-- DATA IN THIS EXERCISE follows --

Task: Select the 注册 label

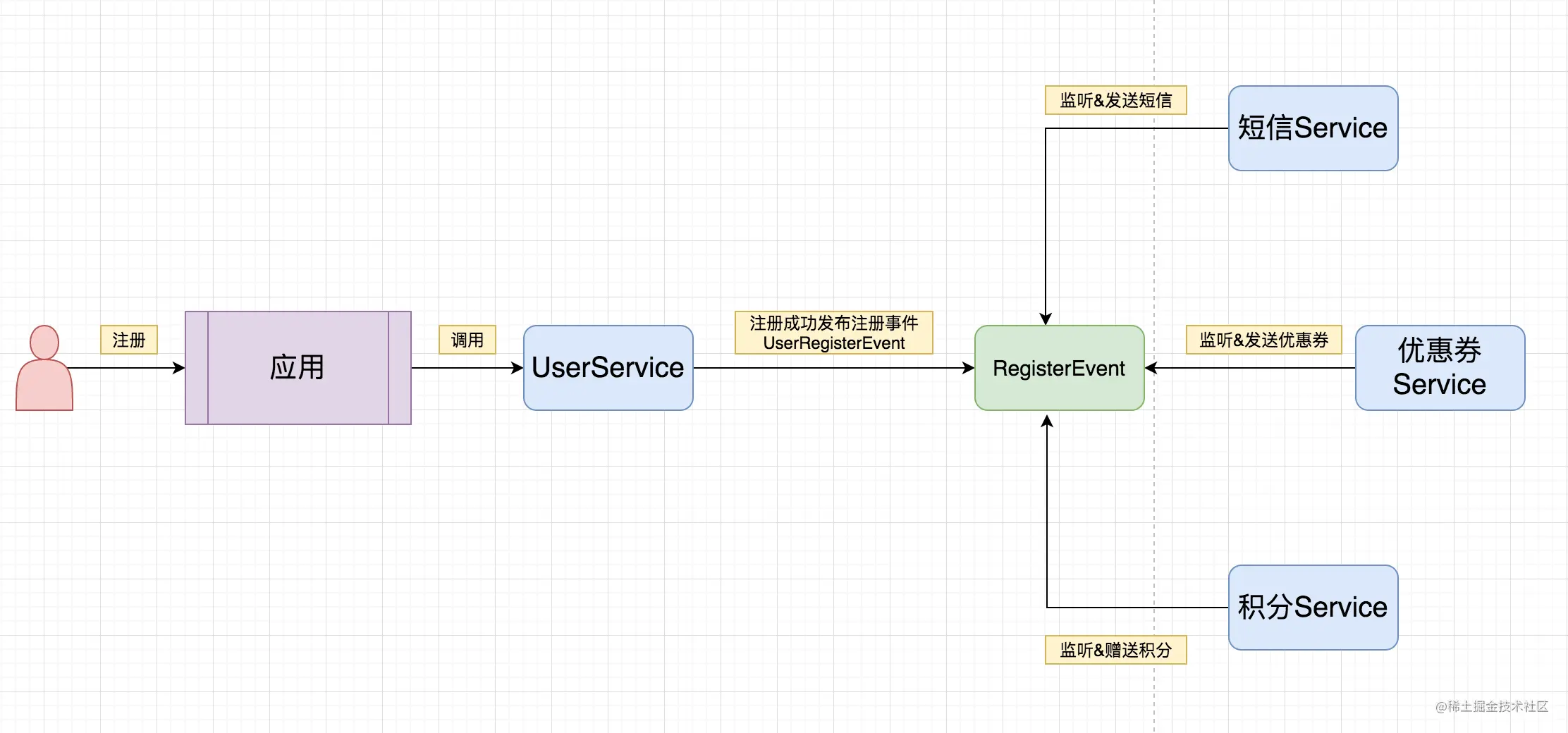Action: [129, 340]
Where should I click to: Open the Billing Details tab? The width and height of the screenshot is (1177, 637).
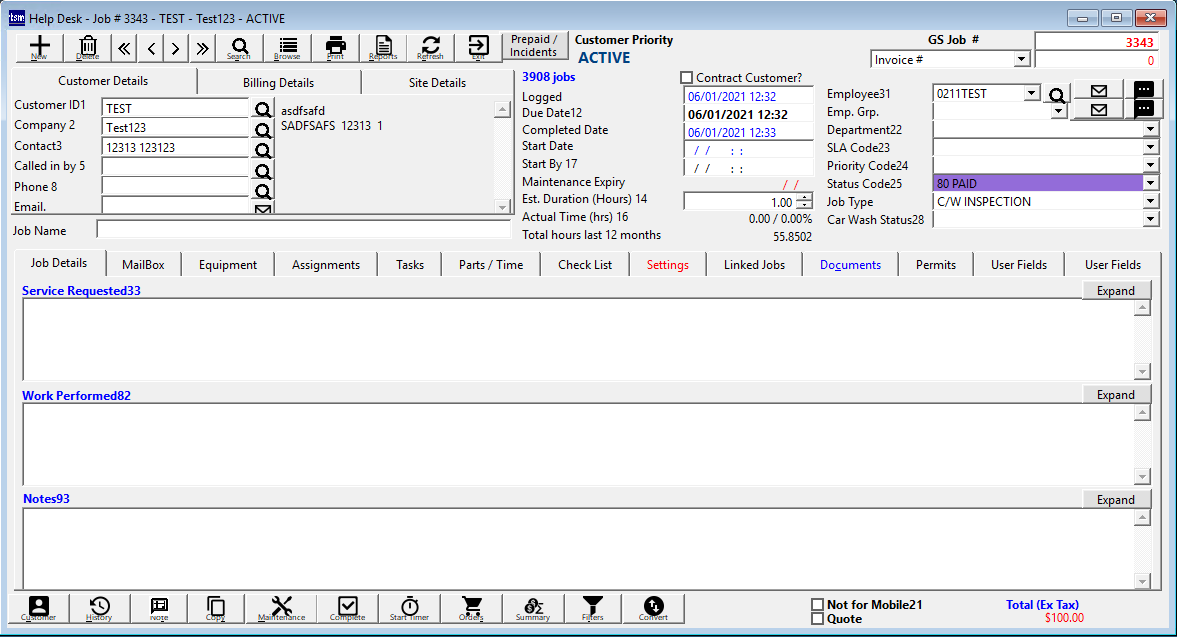click(x=278, y=83)

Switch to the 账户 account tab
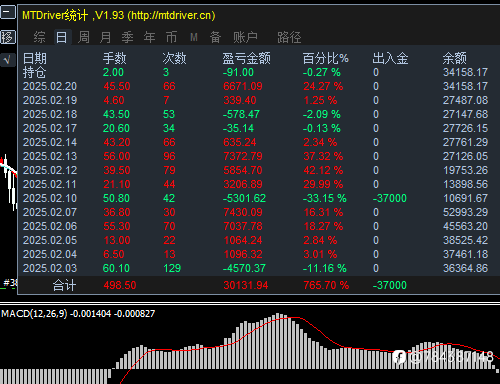[x=245, y=37]
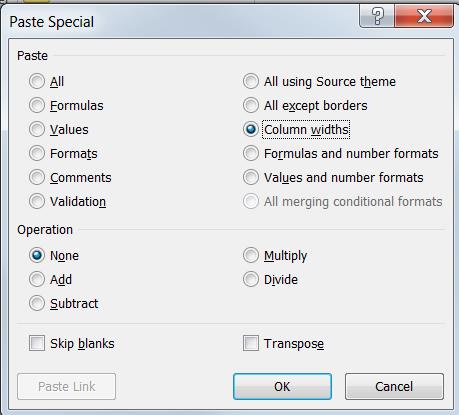The image size is (459, 415).
Task: Pick the Divide operation
Action: pyautogui.click(x=251, y=279)
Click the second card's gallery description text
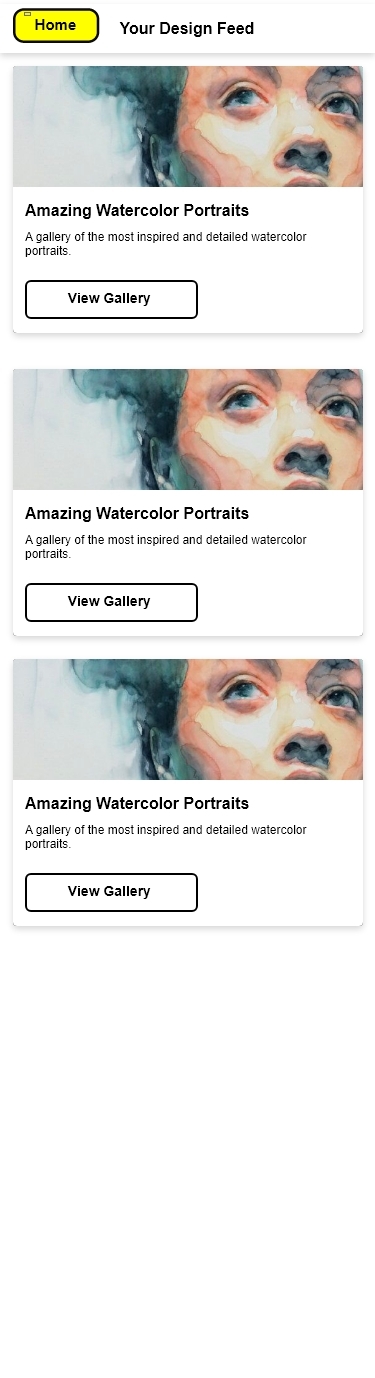375x1378 pixels. coord(166,547)
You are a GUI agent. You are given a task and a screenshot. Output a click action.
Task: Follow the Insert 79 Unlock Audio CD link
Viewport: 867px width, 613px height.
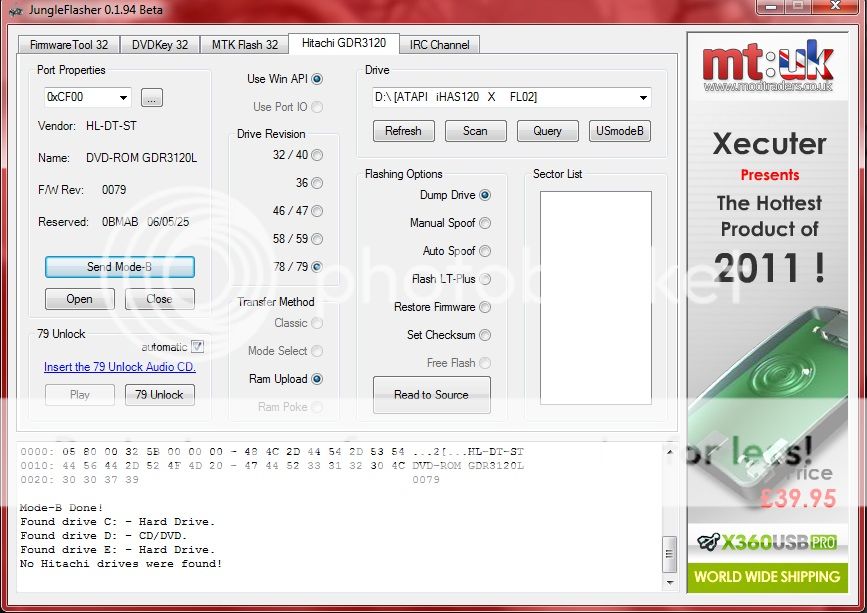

-- DATA IN THIS EXERCISE concluded --

> EXERCISE DIRECTIONS:
Begin with the line holding "Task: Follow the" and end with the last line of the listing. Reproduce each of those lines exactly, and leave every picture out.

> SOLUTION BELOW:
Task: Follow the Insert 79 Unlock Audio CD link
Viewport: 867px width, 613px height.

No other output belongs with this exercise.